If you have ever been around religious skeptics, you have probably heard attacks on the biblical account of the flood. One such opposition to the flood narrative is an argument that other religions have similar flood stories. Clearly, the skeptics will argue, if multiple religions have the same sort of flood story, we can understand that all religions are the same with all the same sorts of myths.
I believe that there are three responses to this sort of skepticism. First, I would argue that it makes perfect sense that multiple ancient religions would have a flood story. If a global flood actually took place around 2300-2400 BC, one would expect that this story would have been passed down through more channels than inspires Scripture. After all, both American and British history books tell of the war of 1776 even if they might call it by a different name or have a different opinion of its causes. Thus, the existence of flood narratives in other religious texts is no argument against the Bible.
Looking to the other side of the coin, I would argue that the second thing that we need to grasp here is that the flood narratives from these other religions is not at all the same as the Bible’s telling. For example, the Bible is quite clear that it is the sin of man in the face of a holy and just God that is the cause of the global flood. But, as we read in the New International Commentary on the Old Testament:
According to a related flood story, the Atrahasis Epic, twelve hundred years after man’s creation his noise and commotion has become so loud that Enlil starts to suffer from insomnia. Enlil sends a plague to eradicate boisterous humanity, only to have his plan thwarted. Next he tries drought and famine, which are also unsuccessful. Finally a flood is sent, which Atrahasis survives by building a boat. To call this noise moral turbulence or, to understand the clamor of mankind as man’s chronic depravity reads into the text far too much. The problem is simply that there are too many people, with the result that there is too much noise. There is a limit on Enlil’s auditory capacities. It really should not surprise us that in a system of thought where the gods are not necessarily morally superior to human beings, and where the line between good and evil is blurred, there is no recording of the fact that man is to be drowned because he is a rebel and a sinner.[1]
Others compare the ancient myth of Gilgamesh to the Noah account. But there are significant differences. Gilgamesh survives the flood floating in a vessel that is a perfect cube—a shape unlikely to float or to remain upright. The biblical ark is shaped with perfect ship’s proportions. In Gilgamesh, the flood was a week-long event whereas the biblical account takes over a year.
- - -
WORK TO COMPLETE —
Answer these questions from the text on flood stories:
(a) Around what dates does the text say a global flood would have taken place?
(b) In the Atrahasis Epic, what does Enlil try after his plague fails?
(c) How long does the flood last in the Gilgamesh account?

(Stored records)
- - -
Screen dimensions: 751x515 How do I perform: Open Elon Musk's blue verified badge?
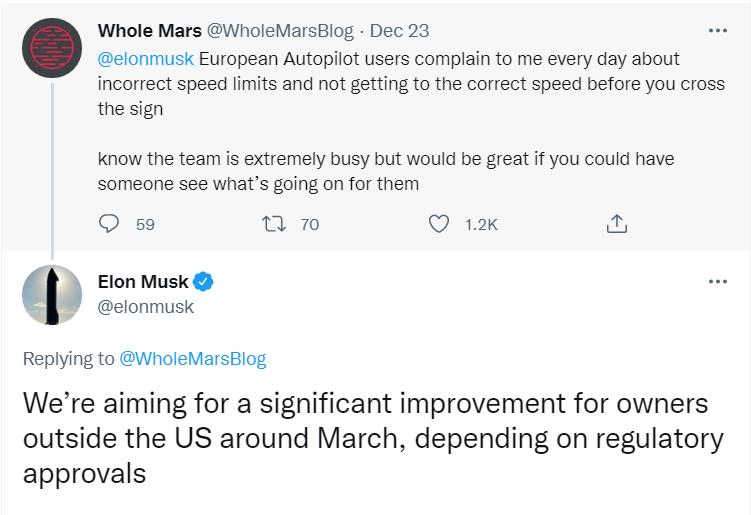203,282
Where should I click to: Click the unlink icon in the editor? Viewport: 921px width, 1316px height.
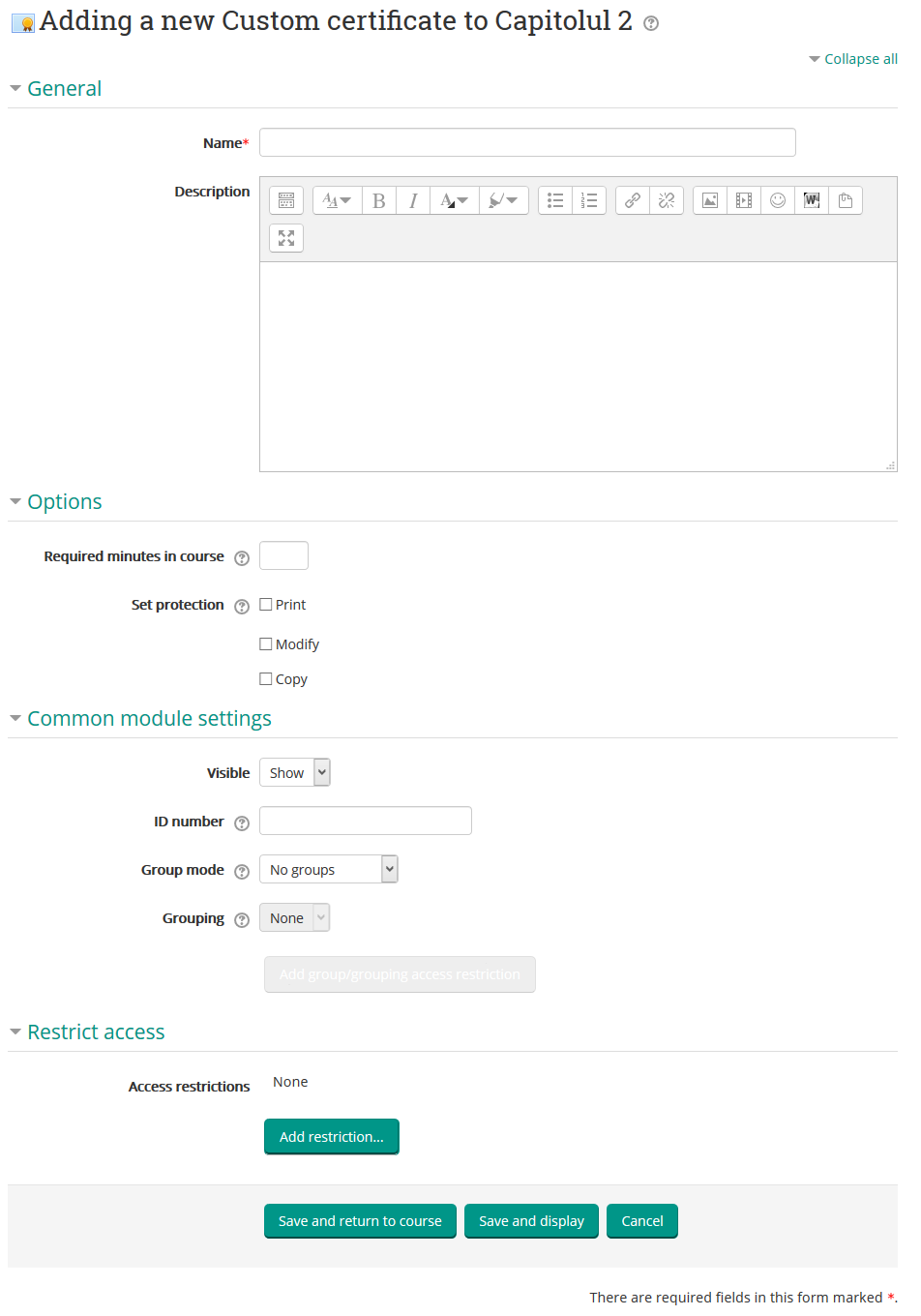tap(666, 200)
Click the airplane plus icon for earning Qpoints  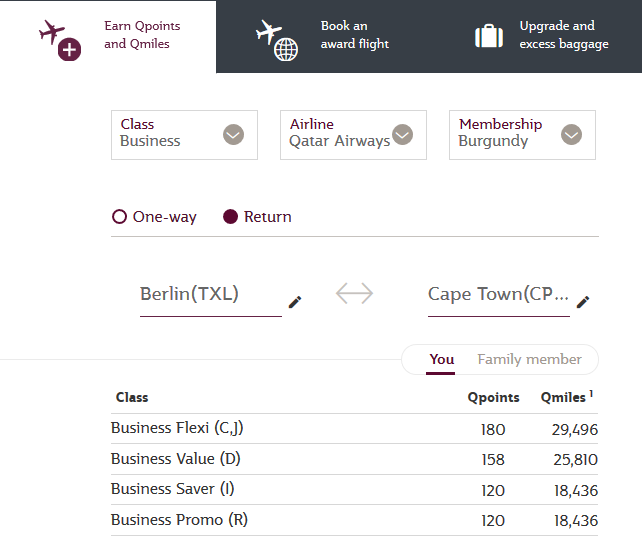coord(60,40)
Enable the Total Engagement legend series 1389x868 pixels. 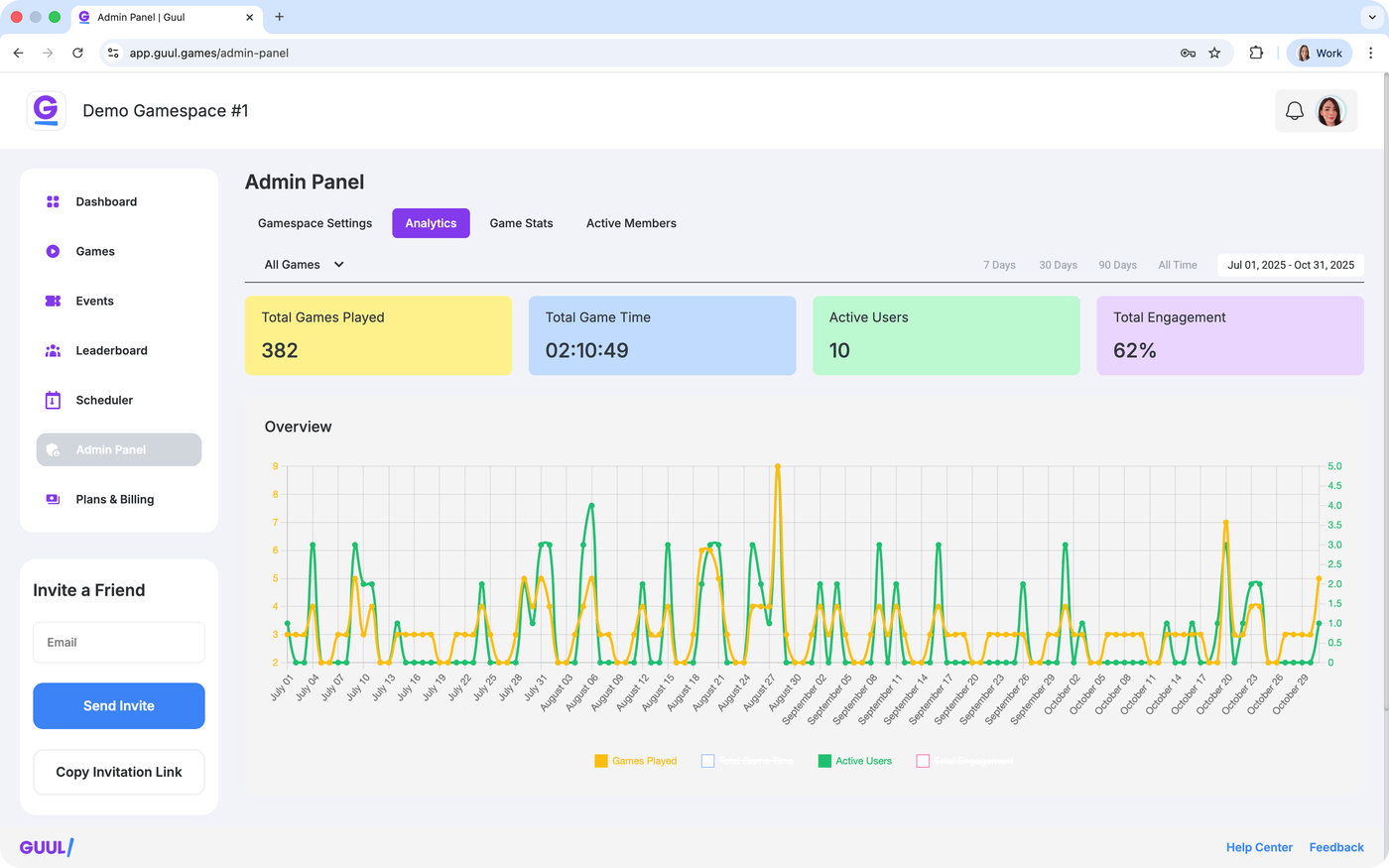pyautogui.click(x=963, y=761)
- - -
RESULT FOR THIS TASK —
(a) Around 2300-2400 BC.
(b) Drought and famine.
(c) A week.